Records shown: Begin

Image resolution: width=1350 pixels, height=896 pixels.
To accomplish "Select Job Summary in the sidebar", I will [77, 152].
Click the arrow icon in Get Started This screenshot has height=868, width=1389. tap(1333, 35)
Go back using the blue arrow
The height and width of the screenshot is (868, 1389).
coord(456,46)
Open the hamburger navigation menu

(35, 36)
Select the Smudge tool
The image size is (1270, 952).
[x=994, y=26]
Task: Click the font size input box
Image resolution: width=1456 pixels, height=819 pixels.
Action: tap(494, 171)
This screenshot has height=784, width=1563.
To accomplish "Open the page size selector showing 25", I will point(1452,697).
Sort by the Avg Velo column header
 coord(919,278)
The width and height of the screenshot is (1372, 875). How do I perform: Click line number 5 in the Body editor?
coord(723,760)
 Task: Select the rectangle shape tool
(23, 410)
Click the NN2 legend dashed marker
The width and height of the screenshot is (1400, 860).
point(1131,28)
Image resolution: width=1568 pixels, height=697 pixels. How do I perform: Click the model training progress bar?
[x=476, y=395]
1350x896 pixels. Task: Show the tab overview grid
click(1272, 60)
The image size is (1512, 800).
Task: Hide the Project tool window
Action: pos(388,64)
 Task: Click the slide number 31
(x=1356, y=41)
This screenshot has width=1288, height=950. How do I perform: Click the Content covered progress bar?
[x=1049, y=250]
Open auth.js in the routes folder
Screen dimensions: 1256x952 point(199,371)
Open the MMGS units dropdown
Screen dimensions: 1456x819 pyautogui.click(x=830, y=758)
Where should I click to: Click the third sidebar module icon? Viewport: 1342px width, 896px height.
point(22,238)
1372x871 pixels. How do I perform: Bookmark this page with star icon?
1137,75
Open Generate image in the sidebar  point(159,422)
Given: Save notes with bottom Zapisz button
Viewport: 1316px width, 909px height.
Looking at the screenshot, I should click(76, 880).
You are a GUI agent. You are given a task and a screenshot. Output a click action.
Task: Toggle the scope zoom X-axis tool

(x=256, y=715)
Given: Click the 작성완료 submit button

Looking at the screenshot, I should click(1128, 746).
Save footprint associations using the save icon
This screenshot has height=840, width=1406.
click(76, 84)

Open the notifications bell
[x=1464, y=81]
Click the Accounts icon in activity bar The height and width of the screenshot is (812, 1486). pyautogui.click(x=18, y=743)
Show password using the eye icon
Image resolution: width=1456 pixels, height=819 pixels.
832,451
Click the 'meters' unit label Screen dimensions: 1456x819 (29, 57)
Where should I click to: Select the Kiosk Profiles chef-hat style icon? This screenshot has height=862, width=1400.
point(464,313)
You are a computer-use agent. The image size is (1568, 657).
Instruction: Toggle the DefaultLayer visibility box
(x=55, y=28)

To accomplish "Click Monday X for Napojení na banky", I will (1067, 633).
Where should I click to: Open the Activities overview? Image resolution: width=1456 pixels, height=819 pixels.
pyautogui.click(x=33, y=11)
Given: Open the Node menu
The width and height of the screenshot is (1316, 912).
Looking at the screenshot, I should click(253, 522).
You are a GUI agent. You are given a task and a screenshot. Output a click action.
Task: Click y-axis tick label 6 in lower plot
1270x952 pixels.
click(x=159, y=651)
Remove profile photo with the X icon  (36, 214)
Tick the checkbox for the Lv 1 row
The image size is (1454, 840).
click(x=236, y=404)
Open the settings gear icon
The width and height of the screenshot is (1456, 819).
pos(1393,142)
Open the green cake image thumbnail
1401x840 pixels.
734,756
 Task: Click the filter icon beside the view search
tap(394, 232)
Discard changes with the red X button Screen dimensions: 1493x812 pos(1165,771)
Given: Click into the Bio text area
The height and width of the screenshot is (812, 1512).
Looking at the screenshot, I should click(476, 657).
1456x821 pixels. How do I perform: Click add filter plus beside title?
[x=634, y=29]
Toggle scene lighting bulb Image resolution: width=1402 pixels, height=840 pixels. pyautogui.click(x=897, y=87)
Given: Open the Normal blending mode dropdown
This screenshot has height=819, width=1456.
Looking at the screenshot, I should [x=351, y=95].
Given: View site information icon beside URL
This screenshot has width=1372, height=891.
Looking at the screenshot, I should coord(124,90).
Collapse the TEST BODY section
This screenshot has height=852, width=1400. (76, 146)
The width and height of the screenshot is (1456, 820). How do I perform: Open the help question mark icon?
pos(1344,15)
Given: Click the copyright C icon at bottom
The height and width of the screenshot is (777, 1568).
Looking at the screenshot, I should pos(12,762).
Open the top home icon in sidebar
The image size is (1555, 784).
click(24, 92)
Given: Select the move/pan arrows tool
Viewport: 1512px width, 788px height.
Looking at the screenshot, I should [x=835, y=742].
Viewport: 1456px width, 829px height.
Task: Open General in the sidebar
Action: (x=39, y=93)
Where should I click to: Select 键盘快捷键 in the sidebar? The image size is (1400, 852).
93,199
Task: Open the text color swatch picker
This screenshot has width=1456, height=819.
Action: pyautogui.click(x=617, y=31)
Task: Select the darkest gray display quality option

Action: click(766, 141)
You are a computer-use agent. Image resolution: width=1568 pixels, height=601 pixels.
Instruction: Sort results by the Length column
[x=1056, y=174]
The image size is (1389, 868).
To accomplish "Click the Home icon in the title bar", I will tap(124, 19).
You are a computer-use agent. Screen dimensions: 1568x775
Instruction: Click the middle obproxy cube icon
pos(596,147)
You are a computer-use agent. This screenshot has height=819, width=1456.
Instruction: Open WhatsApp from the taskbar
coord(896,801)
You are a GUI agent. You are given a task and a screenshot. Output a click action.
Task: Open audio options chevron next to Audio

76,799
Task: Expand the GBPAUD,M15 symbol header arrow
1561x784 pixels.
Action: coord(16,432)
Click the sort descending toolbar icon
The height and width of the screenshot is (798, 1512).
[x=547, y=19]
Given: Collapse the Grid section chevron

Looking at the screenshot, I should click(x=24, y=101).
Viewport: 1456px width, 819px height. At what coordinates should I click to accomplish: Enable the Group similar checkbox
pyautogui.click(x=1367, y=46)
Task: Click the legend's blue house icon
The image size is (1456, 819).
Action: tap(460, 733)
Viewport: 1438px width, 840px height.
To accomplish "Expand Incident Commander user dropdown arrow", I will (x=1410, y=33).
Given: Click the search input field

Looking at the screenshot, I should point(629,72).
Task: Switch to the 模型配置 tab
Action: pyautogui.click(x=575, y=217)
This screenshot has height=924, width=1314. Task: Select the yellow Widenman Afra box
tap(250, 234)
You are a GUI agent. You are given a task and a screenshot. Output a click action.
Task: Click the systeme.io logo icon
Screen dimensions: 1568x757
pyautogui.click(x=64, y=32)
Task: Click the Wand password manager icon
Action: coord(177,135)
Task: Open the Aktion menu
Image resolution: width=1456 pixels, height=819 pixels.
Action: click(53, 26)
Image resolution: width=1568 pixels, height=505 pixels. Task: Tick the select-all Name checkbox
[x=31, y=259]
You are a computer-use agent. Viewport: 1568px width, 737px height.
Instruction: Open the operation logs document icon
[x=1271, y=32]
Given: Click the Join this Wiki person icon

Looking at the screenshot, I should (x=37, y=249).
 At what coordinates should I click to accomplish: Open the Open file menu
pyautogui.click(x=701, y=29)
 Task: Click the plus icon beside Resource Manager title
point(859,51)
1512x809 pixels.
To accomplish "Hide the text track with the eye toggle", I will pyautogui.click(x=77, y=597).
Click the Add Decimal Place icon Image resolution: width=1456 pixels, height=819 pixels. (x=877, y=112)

Records shown: End

== What to produce ==
The reply should hold only the lines from the beginning of the listing above through the line with "Click the NN2 legend dashed marker", each one written exactly as it appears.

== Written solution ==
Image resolution: width=1350 pixels, height=896 pixels.
To accomplish "Select Job Summary in the sidebar", I will [77, 152].
Click the arrow icon in Get Started This screenshot has height=868, width=1389. tap(1333, 35)
Go back using the blue arrow
The height and width of the screenshot is (868, 1389).
coord(456,46)
Open the hamburger navigation menu

(35, 36)
Select the Smudge tool
The image size is (1270, 952).
[x=994, y=26]
Task: Click the font size input box
Image resolution: width=1456 pixels, height=819 pixels.
Action: tap(494, 171)
This screenshot has height=784, width=1563.
To accomplish "Open the page size selector showing 25", I will point(1452,697).
Sort by the Avg Velo column header
 coord(919,278)
The width and height of the screenshot is (1372, 875). How do I perform: Click line number 5 in the Body editor?
coord(723,760)
 Task: Select the rectangle shape tool
(23, 410)
Click the NN2 legend dashed marker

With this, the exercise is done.